A pouco mais de uma semana para deixar o comando do Ministério da Educação, Camilo Santana desembarca no Ceará, na primeira semana de março, com agenda voltada às articulações políticas para a formação da chapa majoritária que terá o governador Elmano de Freitas como pré-candidato à reeleição ao Palácio da Abolição.
Uma das principais missões de Camilo é convencer o senador Cid Gomes (PSB) a concorrer à reeleição. Cid chegou a lançar o nome do deputado federal Júnior Mano como alternativa, mas viu dificuldades para o apadrinhado se viabilizar com candidatura majoritária. Outro nome para a chapa ao Senado é do deputado federal Eunício Oliveira (MDB),
Júnior, após denúncias envolvendo supostas irregularidades na aplicação de recursos de emendas parlamentares, perdeu força e estímulo para alçar voo mais alto na política e já teria dito ao próprio Cid que o seu destino é mesmo permanecer na Câmara Federal.
Considerado o ministro com melhor atuação e mais visibilidade no Governo Lula, Camilo mantém popularidade em alta no Ceará e, nas eleições de 2026, estará à frente do palanque para ajudar Elmano e Lula a conquistarem uma vitória nas urnas.
Além de trabalhar para consolidar o apoio integral do PSB, Camilo vai intensificar articulações para ampliar a base partidária alinhada ao presidente Luiz Inácio Lula da Silva, com o objetivo de fortalecer o palanque tanto no Ceará quanto no cenário nacional.
Enquanto Camilo já desenha as alianças para reeleger Elmano e eleger dois nomes ao Senado, a oposição também se movimenta e repara uma sinalização clara do ex-presidenciável Ciro Gomes (PSDB). Ciro é citado como pré-candidato a governador, mas em nenhum momento assumiu essa condição, o que ainda deixa a oposição na incerteza.

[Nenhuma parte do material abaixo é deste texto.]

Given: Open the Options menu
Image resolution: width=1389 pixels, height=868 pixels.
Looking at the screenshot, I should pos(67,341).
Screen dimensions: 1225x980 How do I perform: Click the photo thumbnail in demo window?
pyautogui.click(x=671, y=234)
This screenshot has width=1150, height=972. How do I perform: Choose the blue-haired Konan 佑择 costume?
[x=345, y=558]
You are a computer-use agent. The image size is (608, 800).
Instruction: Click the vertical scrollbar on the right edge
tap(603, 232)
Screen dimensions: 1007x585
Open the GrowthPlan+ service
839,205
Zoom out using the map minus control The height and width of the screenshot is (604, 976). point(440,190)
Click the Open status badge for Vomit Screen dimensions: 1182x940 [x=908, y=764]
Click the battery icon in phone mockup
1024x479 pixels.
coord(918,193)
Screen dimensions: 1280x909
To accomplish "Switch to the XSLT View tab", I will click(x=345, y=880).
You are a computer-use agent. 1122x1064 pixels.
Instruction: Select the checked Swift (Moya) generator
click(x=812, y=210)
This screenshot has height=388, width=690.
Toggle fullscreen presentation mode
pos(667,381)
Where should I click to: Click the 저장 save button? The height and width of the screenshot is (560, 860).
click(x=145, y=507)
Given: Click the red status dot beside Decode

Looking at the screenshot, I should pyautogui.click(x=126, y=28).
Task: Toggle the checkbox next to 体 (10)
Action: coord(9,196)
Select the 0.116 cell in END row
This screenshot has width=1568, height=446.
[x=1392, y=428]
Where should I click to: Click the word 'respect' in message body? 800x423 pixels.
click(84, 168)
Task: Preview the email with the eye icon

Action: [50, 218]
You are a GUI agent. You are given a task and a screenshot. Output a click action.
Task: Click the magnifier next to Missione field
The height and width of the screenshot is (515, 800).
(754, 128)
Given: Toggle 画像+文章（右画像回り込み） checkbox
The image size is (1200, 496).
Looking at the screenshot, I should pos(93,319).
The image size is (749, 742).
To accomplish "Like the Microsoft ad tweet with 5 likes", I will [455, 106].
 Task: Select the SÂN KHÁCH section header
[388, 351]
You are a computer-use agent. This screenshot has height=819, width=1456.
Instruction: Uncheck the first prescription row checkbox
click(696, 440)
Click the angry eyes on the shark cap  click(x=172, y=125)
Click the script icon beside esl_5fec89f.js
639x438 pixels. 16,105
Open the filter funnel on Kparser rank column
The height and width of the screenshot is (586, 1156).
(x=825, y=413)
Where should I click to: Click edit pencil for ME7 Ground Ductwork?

Ciro trabalha para garantir uma aliança do PSDB com o União Brasil e PL e tem esperanças de cobrar com o PP. O tucano administra, também, divergências com o irmão Cid.
Ciro classificou a relação como “inconciliável”, enquanto Cid reafirma que seguirá ao lado dos “progressistas do Ceará e do Brasil”, aliança que remonta à eleição municipal de 1996, em Sobral, quando foi eleito prefeito com apoio do PT.
A expectativa é de que até o final de maio estejam mais claras as definições sobre as pré-candidaturas que irão compor a chapa governista na disputa pelo comando do Ceará.